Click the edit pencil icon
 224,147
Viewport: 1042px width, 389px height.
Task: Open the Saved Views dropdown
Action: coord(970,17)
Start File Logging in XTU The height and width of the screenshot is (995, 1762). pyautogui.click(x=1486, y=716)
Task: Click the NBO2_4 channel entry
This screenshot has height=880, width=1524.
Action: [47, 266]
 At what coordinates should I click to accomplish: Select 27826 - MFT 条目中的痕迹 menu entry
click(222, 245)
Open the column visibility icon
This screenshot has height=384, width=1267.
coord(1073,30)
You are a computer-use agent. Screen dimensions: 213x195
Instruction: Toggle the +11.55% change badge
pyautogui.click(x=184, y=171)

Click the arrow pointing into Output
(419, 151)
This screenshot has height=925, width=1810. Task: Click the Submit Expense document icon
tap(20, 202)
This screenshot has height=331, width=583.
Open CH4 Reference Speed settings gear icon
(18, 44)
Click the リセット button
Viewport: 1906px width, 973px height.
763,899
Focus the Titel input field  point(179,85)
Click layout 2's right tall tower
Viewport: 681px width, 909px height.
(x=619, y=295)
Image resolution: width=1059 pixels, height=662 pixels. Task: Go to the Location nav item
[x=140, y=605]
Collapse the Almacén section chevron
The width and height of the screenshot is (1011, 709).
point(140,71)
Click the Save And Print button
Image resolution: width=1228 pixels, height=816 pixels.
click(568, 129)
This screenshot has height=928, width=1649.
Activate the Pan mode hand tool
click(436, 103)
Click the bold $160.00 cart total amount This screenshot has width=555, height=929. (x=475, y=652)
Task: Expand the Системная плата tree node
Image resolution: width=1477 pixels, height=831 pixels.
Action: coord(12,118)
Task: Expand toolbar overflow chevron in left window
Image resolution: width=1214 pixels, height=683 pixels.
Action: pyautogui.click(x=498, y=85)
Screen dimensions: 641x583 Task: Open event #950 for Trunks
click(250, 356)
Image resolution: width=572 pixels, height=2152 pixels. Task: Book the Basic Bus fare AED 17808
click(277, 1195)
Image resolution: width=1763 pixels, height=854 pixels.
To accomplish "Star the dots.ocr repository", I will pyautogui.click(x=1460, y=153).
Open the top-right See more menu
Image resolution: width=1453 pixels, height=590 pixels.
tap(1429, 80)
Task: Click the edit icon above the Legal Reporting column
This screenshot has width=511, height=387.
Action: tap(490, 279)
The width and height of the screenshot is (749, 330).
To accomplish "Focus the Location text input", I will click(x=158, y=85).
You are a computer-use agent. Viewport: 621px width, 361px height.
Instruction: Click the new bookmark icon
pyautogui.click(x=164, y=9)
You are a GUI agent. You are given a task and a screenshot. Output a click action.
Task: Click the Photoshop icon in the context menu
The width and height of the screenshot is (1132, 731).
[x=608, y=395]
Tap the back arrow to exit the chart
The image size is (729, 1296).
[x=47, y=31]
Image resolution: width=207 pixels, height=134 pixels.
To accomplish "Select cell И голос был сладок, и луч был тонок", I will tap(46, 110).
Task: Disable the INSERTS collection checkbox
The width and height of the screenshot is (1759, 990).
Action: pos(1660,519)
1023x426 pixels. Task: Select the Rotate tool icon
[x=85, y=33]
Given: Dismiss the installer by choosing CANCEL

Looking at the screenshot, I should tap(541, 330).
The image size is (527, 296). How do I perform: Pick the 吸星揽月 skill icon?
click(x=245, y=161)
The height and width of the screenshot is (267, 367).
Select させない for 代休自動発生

_ _ _ _

» What is required: Can you rewrite all of the data above with "chevron" changed to "caret" and every other part left as it is?

» Answer to this exercise:
Click the edit pencil icon
 224,147
Viewport: 1042px width, 389px height.
Task: Open the Saved Views dropdown
Action: coord(970,17)
Start File Logging in XTU The height and width of the screenshot is (995, 1762). pyautogui.click(x=1486, y=716)
Task: Click the NBO2_4 channel entry
This screenshot has height=880, width=1524.
Action: [47, 266]
 At what coordinates should I click to accomplish: Select 27826 - MFT 条目中的痕迹 menu entry
click(222, 245)
Open the column visibility icon
This screenshot has height=384, width=1267.
coord(1073,30)
You are a computer-use agent. Screen dimensions: 213x195
Instruction: Toggle the +11.55% change badge
pyautogui.click(x=184, y=171)

Click the arrow pointing into Output
(419, 151)
This screenshot has height=925, width=1810. Task: Click the Submit Expense document icon
tap(20, 202)
This screenshot has height=331, width=583.
Open CH4 Reference Speed settings gear icon
(18, 44)
Click the リセット button
Viewport: 1906px width, 973px height.
763,899
Focus the Titel input field  point(179,85)
Click layout 2's right tall tower
Viewport: 681px width, 909px height.
(x=619, y=295)
Image resolution: width=1059 pixels, height=662 pixels. Task: Go to the Location nav item
[x=140, y=605]
Collapse the Almacén section caret
The width and height of the screenshot is (1011, 709).
point(140,71)
Click the Save And Print button
Image resolution: width=1228 pixels, height=816 pixels.
click(568, 129)
This screenshot has height=928, width=1649.
Activate the Pan mode hand tool
click(436, 103)
Click the bold $160.00 cart total amount This screenshot has width=555, height=929. (x=475, y=652)
Task: Expand the Системная плата tree node
Image resolution: width=1477 pixels, height=831 pixels.
Action: coord(12,118)
Task: Expand toolbar overflow caret in left window
Image resolution: width=1214 pixels, height=683 pixels.
Action: pyautogui.click(x=498, y=85)
Screen dimensions: 641x583 Task: Open event #950 for Trunks
click(250, 356)
Image resolution: width=572 pixels, height=2152 pixels. Task: Book the Basic Bus fare AED 17808
click(277, 1195)
Image resolution: width=1763 pixels, height=854 pixels.
To accomplish "Star the dots.ocr repository", I will pyautogui.click(x=1460, y=153).
Open the top-right See more menu
Image resolution: width=1453 pixels, height=590 pixels.
tap(1429, 80)
Task: Click the edit icon above the Legal Reporting column
This screenshot has width=511, height=387.
Action: tap(490, 279)
The width and height of the screenshot is (749, 330).
To accomplish "Focus the Location text input", I will click(x=158, y=85).
You are a computer-use agent. Viewport: 621px width, 361px height.
Instruction: Click the new bookmark icon
pyautogui.click(x=164, y=9)
You are a GUI agent. You are given a task and a screenshot. Output a click action.
Task: Click the Photoshop icon in the context menu
The width and height of the screenshot is (1132, 731).
[x=608, y=395]
Tap the back arrow to exit the chart
The image size is (729, 1296).
[x=47, y=31]
Image resolution: width=207 pixels, height=134 pixels.
To accomplish "Select cell И голос был сладок, и луч был тонок", I will tap(46, 110).
Task: Disable the INSERTS collection checkbox
The width and height of the screenshot is (1759, 990).
Action: pos(1660,519)
1023x426 pixels. Task: Select the Rotate tool icon
[x=85, y=33]
Given: Dismiss the installer by choosing CANCEL

Looking at the screenshot, I should tap(541, 330).
The image size is (527, 296). How do I perform: Pick the 吸星揽月 skill icon?
click(x=245, y=161)
The height and width of the screenshot is (267, 367).
Select させない for 代休自動発生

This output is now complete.